Clay targets are round, dish–shaped and vary in size from 60mm to 108mm. Although they usually come in orange and black, there also are other colors, including pink, white and lime green. Six different types of clay targets may be found on a sporting clays course.
Standard/Pheasant – 108 mm diameter
Rabbit – A thicker, but standard 108mm diameter flat target in the shape of a wheel designed to roll along the ground.
Mini – At 60 mm in diameter, these targets are fast at the beginning, but rapidly lose their momentum because of lighter overall weight.
Pro – A diameter 70mm and faster than a midi and doesn’t slow down like a mini.
Midi – Diameter of only 90 mm; these targets are faster than the standard types in the early part of flight.
Battue – A wafer thin, flat target measuring 108mm in diameter, it flies very fast and falls off very rapidly.
Squad – A group of shooters who shoot a round of clays.
Stand – The position from where the shooter fires her shots.
Trap – The machine that launches the clay into the air.
No bird – A clay that comes out of the trap broken or defective.
Single – One clay bird is thrown each time the shooter calls for the target.
Following pairs – On the shooter’s call, 1 bird is launched.

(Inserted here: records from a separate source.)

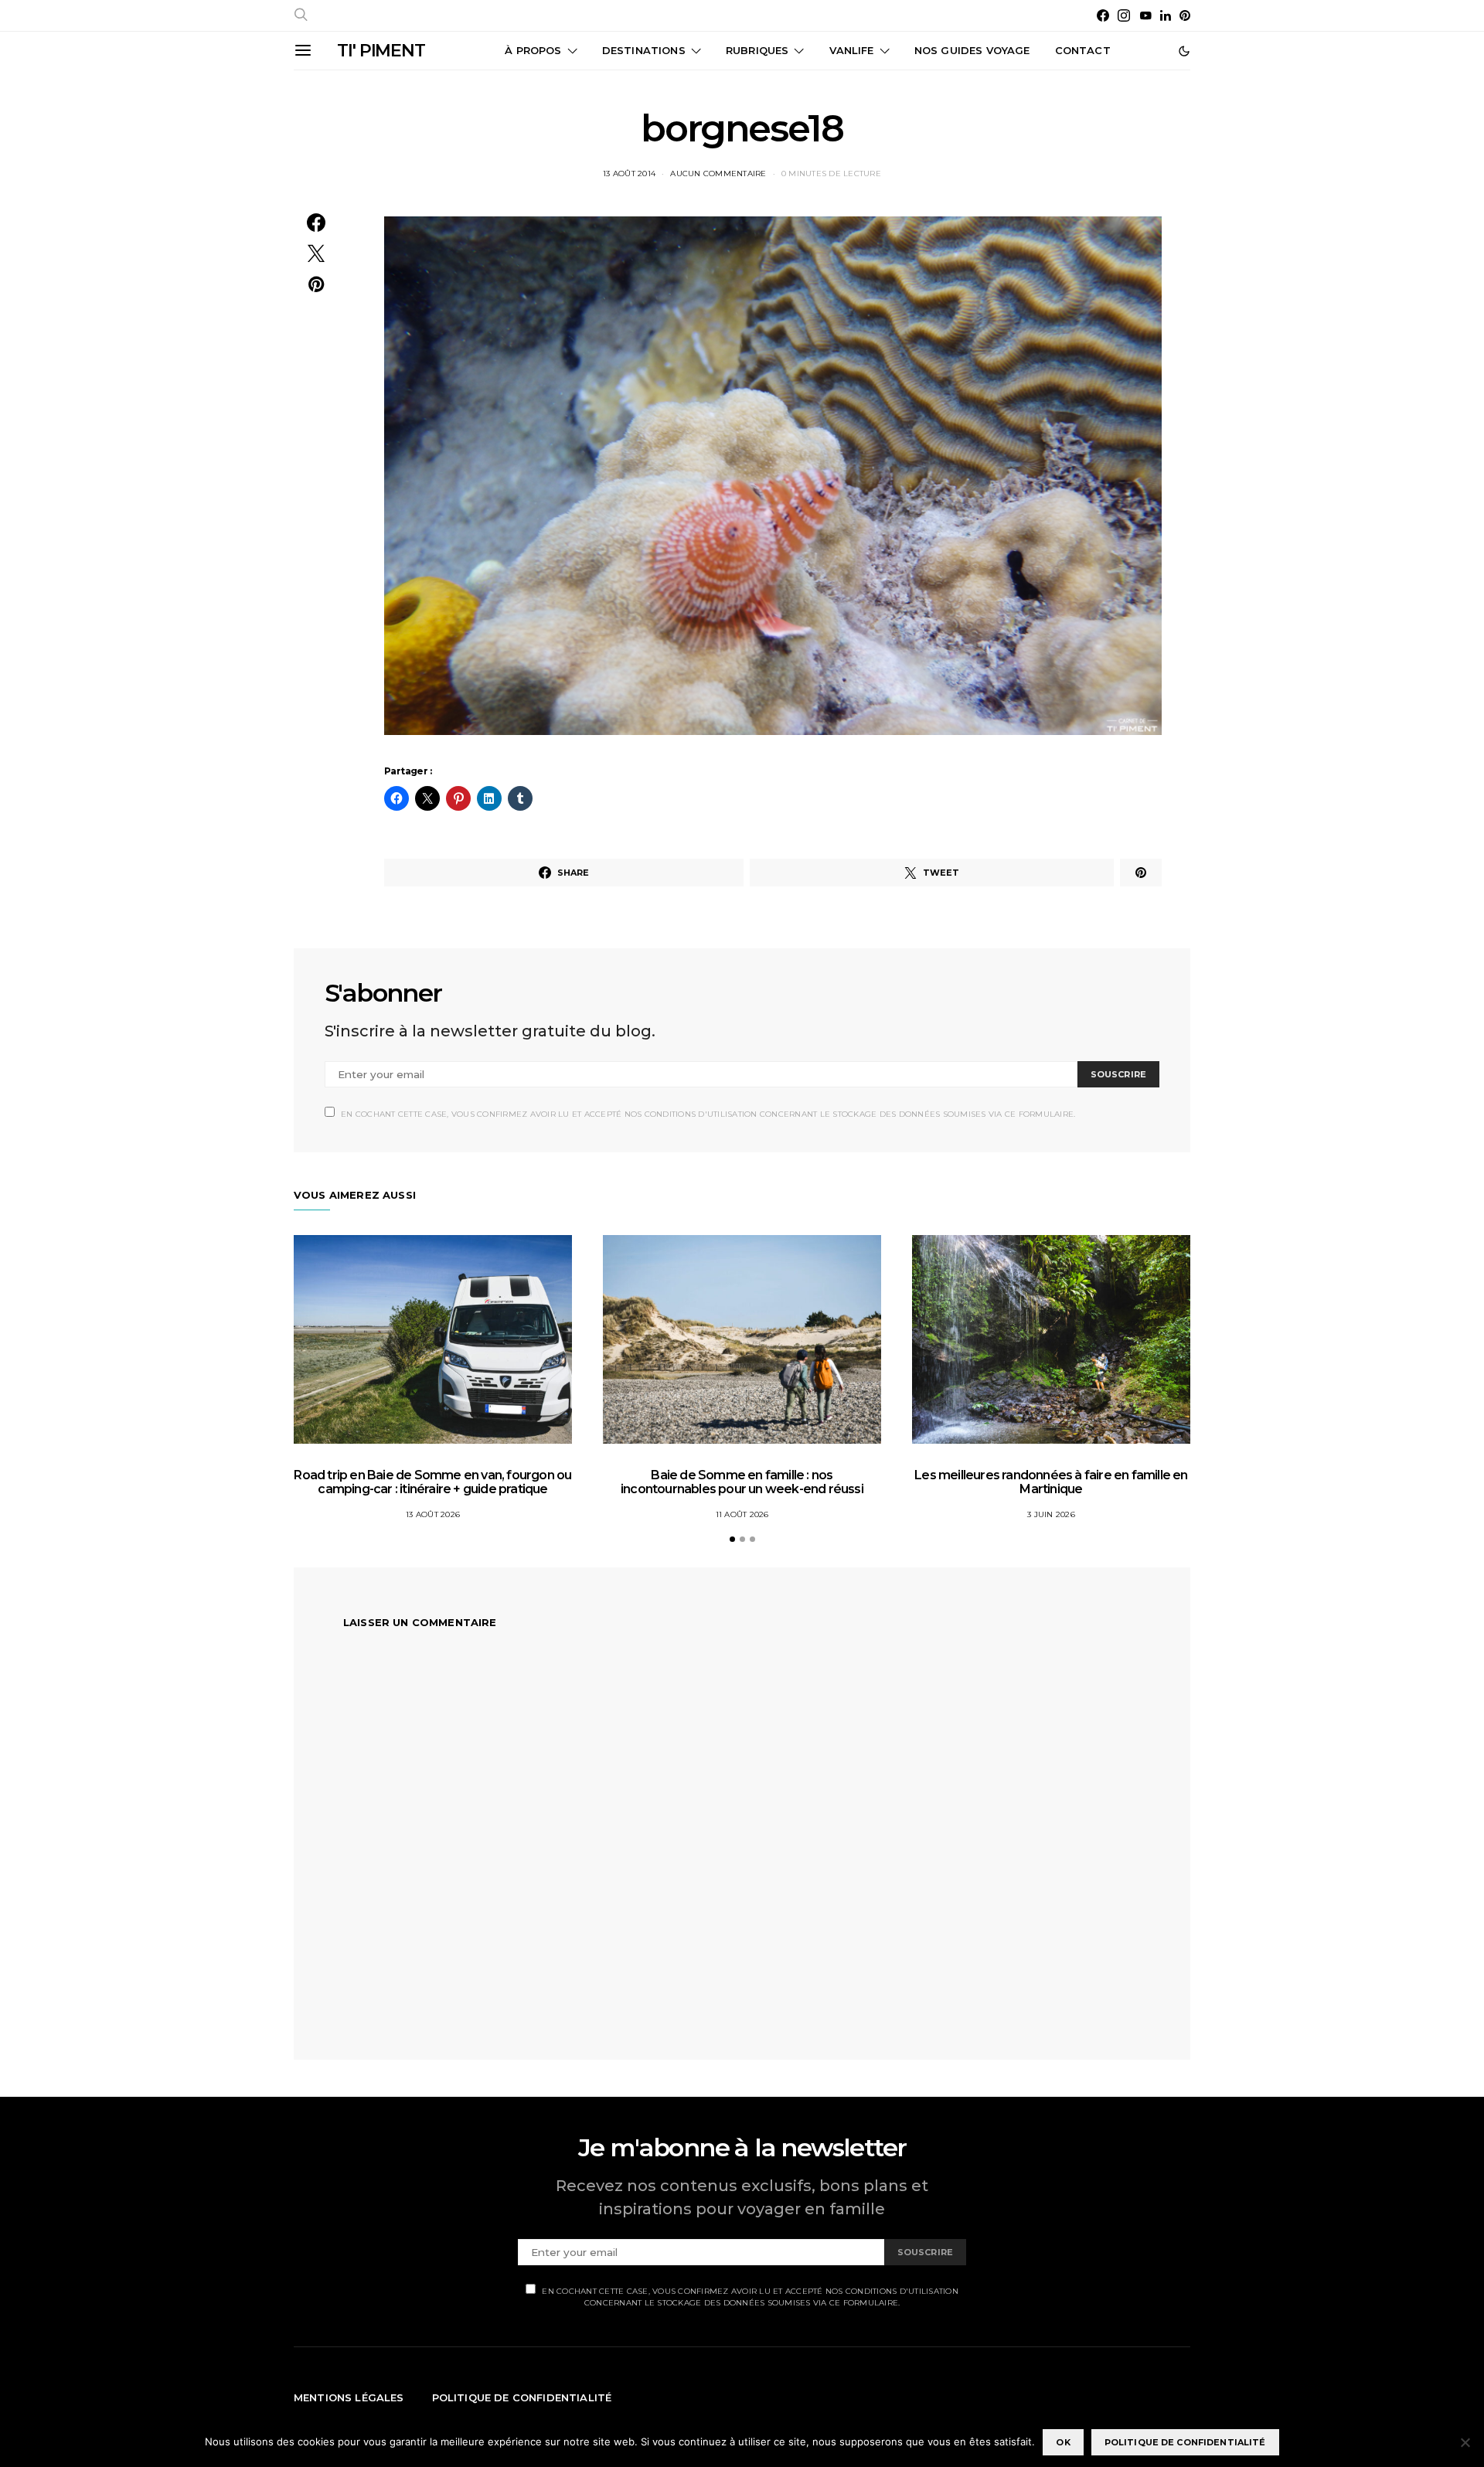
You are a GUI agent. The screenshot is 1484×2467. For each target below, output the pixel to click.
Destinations (644, 50)
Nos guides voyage (972, 50)
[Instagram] (1124, 15)
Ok (1063, 2442)
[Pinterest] (1184, 15)
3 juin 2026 (1051, 1514)
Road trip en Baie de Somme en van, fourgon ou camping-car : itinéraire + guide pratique (432, 1482)
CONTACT (1083, 50)
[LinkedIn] (1165, 15)
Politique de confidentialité (522, 2397)
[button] (1184, 51)
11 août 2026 (742, 1514)
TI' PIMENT (381, 50)
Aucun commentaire (718, 173)
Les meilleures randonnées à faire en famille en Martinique (1050, 1482)
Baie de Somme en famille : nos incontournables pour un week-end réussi (742, 1482)
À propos (533, 50)
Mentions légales (349, 2397)
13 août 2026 (433, 1514)
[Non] (1464, 2442)
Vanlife (851, 50)
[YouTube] (1145, 15)
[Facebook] (1103, 15)
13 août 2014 (629, 173)
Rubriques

After a predetermined amount of time, the person operating the traps on that station will throw a second target.
Report Pair – On the shooter’s call, 1 bird is launched. When the competitor fires, a second target is launched. Thus, it is launched “on the report” from the first shot.

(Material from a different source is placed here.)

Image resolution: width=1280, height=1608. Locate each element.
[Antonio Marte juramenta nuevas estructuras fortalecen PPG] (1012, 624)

True pair – Two clays are thrown at the exact same time.
Lost pair – Both clay targets are missed.
Dead pair – Both clay targets are hit.
Lost-dead – First target was missed, the second one hit.
Dead-lost – First target a hit, second a miss.

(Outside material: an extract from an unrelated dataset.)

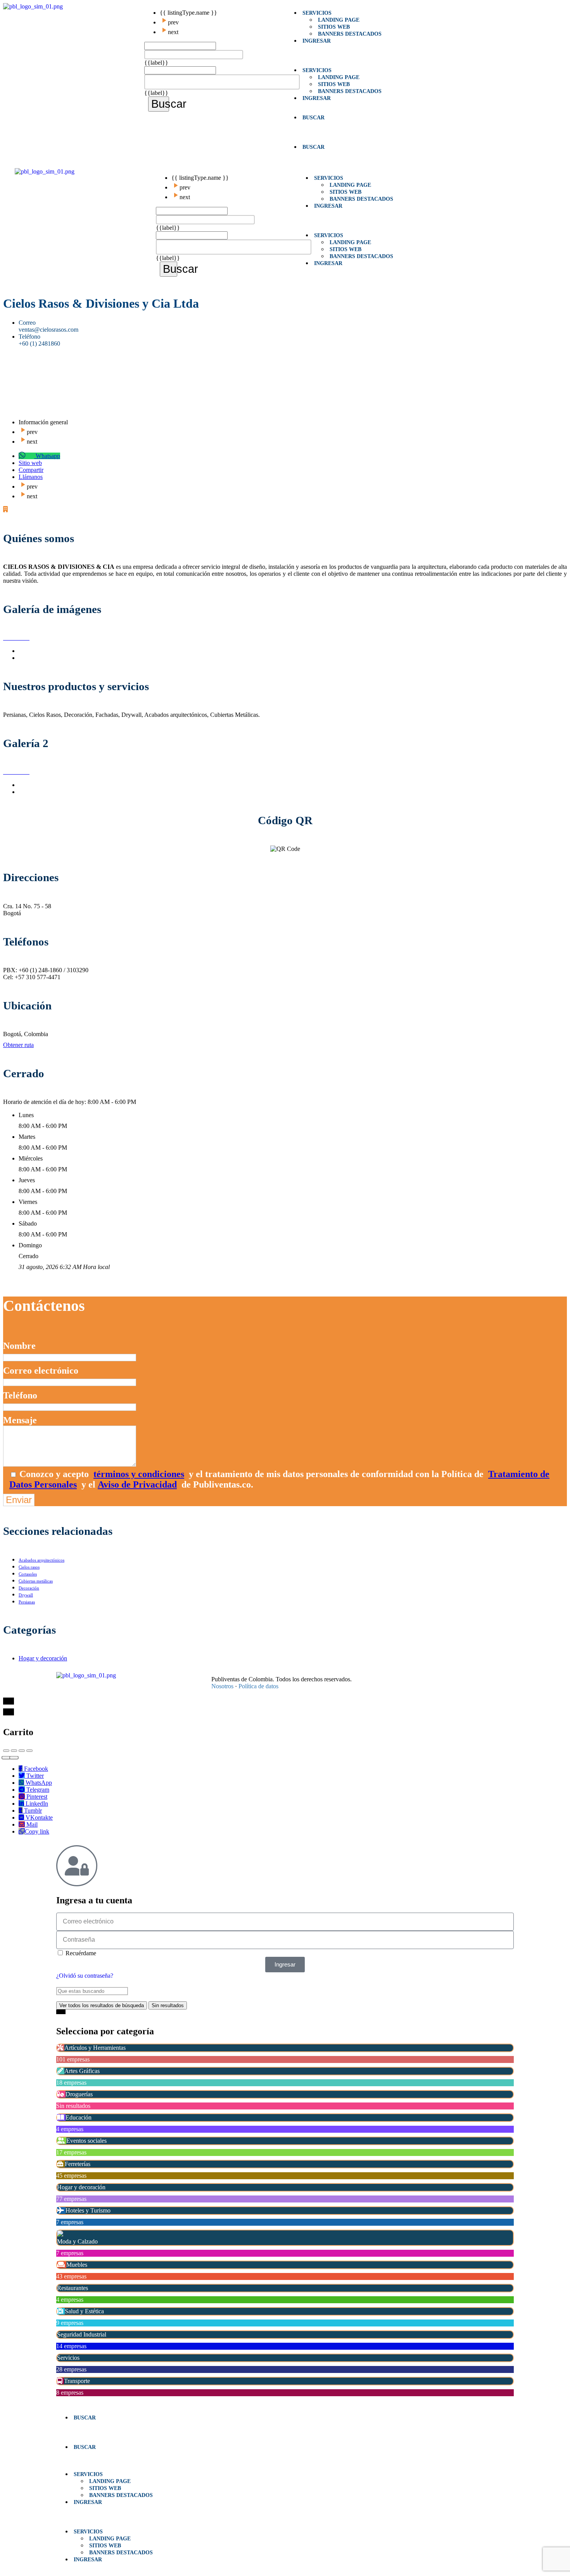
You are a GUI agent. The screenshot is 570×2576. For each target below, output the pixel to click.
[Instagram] (408, 1676)
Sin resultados (168, 2005)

A squad arrives at their assigned first station knowing the order they are shooting. Before the first person in the squad shoots, a “show pair” of targets is thrown for the entire squad to watch. This allows the competitors to strategize how they want to shoot. For instance, where to start the swing, when to break a target and even what chokes to use.
Once in the stand/station, a competitor points the shotgun toward the firing area to load it. Then, when in position and ready, calls “pull.” After each set of targets, a referee usually calls out what he saw and writes the score as hits or misses. When finished shooting, a shooter opens the gun, removes spent hulls and exits the stand.
These are just the basics to get you started shooting sporting clays. If you still have questions, visit a local sporting clays course and ask some of the shooters you see out there. Be sure to bring your eye and ear protection. I bet they even offer a few tips, if not a full lesson.